The infliximab is a chemotherapy infusion and should be coded with CPT code 96413 for the first hour of the infusion. The patient had a push of diphenhydramine as a prophylactic prior to the infusion. Only one initial code can be used for the drug administration. This could be coded as an additional push. Even if this code was performed first, it is permissible to code the main code, which was the infusion, as the initial code. Because the patient’s infliximab infusion was stopped after 22 minutes, the only code for the infusion that should be coded is 96413. The initial part of the first hour can be billed, as long as it is 16 minutes or more. Keep in mind that the time does not start for the infusion until the actual medication is started, not when the IV port is inserted. The infusion of saline can be billed as long as it is used as an avenue to flush out the medication from the adverse drug reaction. This would be coded as the additional hour of hydration because there can only be one initial hour of drug administration code per session. Modifier -59 should be used to identify the hydration as distinct and separate: “… not normally reported together, but are appropriate under the circumstances.” Documentation should be noted in the patient’s record to support the different procedure that is not ordinarily encountered or performed on the same day.

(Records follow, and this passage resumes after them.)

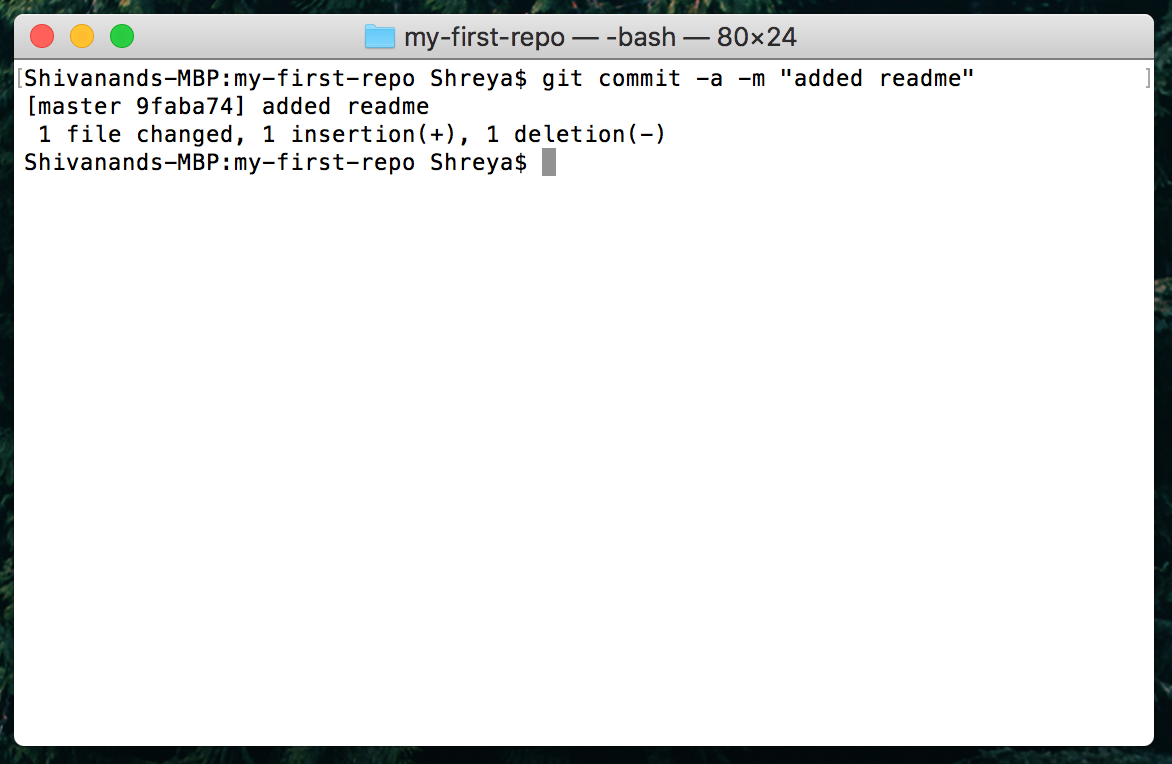Click the commit hash 9faba74
The image size is (1172, 764).
click(x=185, y=106)
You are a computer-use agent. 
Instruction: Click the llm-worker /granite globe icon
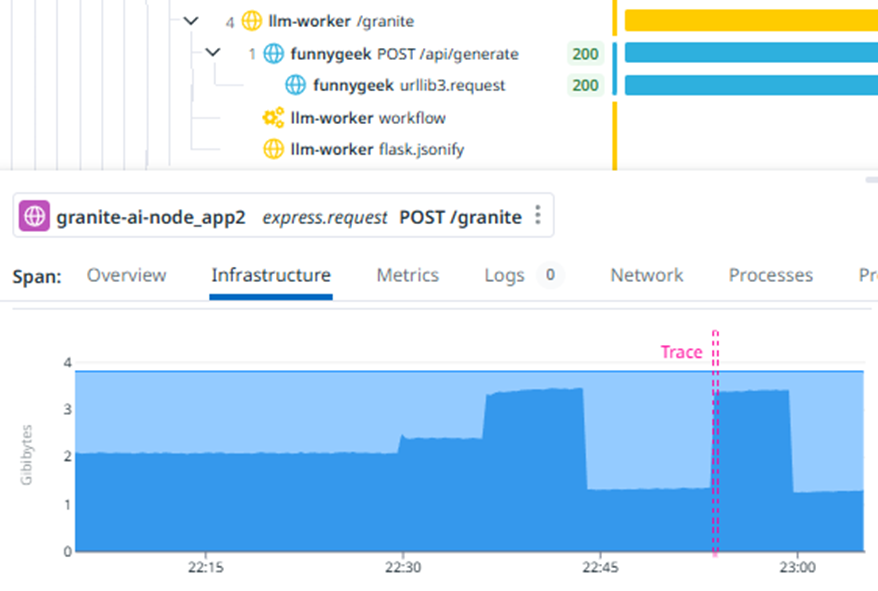[x=251, y=21]
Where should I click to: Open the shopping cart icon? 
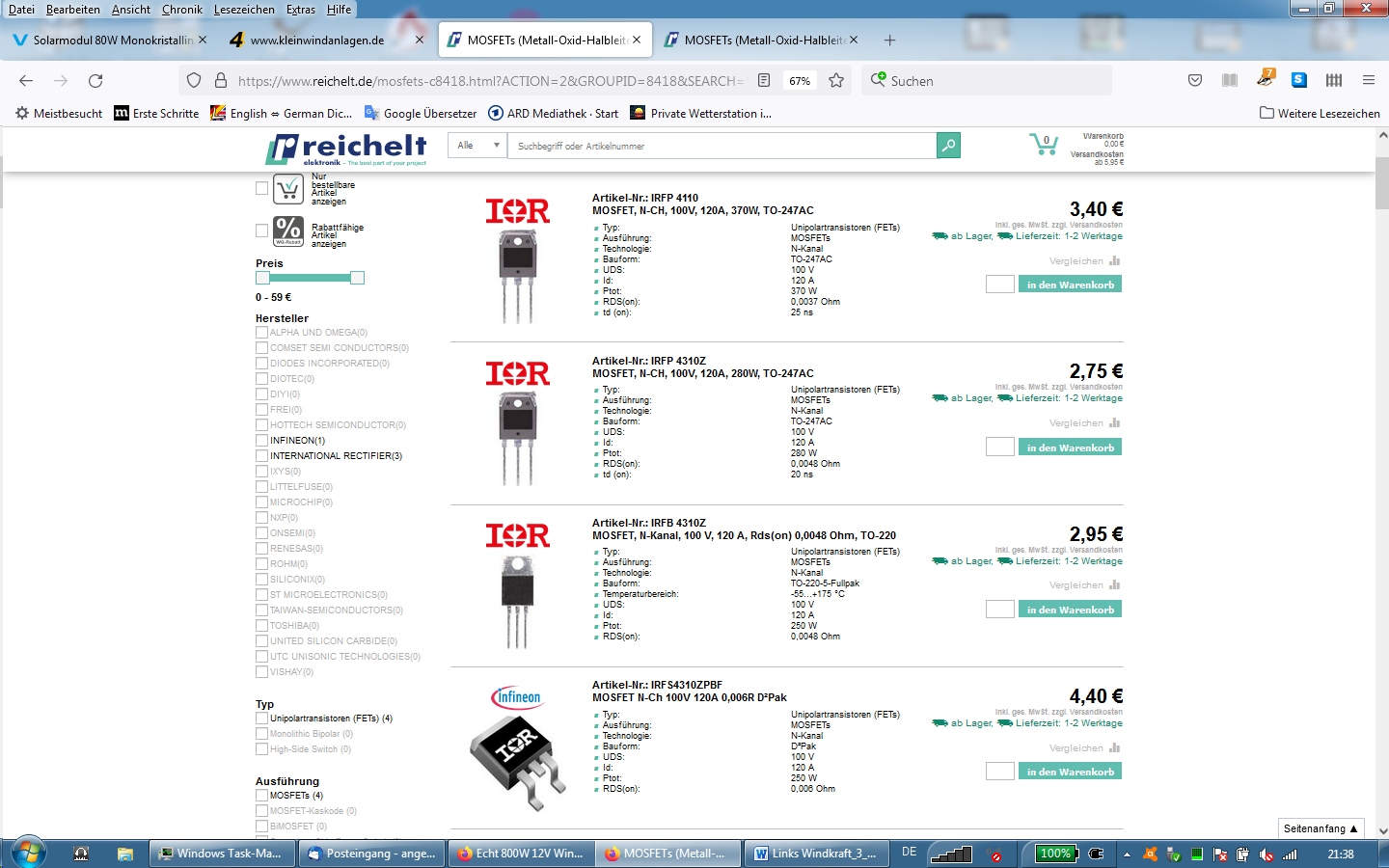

J1745 is the drug HCPCS code for infliximab 10 mg, but the drug is sold as 100 mg of lyophilized infliximab in a 20 mL vial. Because the patient received 200 mg of infliximab, the correct way to code this is J1745 x 20 (20 x 10 = 200 mg). Seventeen units were wasted, so 170 mg would have to be documented as drug wastage and coded with a modifier JW to indicate drug wastage.
*Currently, Medicare does not require the use of the JW modifier, but still requires documentation in the medical record of any drug wastage. Many private carriers do require the use of the JW modifier with the wasted drug listed on a separate line, and the medical record must be documented concerning why and how much drug was wasted.